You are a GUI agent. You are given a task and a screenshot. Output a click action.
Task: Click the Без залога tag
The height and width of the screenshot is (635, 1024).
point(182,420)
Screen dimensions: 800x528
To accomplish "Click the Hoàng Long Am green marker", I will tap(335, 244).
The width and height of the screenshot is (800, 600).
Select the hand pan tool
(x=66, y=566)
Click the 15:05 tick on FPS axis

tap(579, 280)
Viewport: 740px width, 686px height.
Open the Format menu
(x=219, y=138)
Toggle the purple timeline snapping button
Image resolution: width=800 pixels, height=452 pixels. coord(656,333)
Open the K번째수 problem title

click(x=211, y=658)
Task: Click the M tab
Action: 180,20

--------------------------------------------------

Problem statement: Give back the material in full, word for word.

Written answer:
You are a GUI agent. You are given a task and a screenshot. Output a click action.
Task: Click the Без залога tag
The height and width of the screenshot is (635, 1024).
point(182,420)
Screen dimensions: 800x528
To accomplish "Click the Hoàng Long Am green marker", I will tap(335, 244).
The width and height of the screenshot is (800, 600).
Select the hand pan tool
(x=66, y=566)
Click the 15:05 tick on FPS axis

tap(579, 280)
Viewport: 740px width, 686px height.
Open the Format menu
(x=219, y=138)
Toggle the purple timeline snapping button
Image resolution: width=800 pixels, height=452 pixels. coord(656,333)
Open the K번째수 problem title

click(x=211, y=658)
Task: Click the M tab
Action: 180,20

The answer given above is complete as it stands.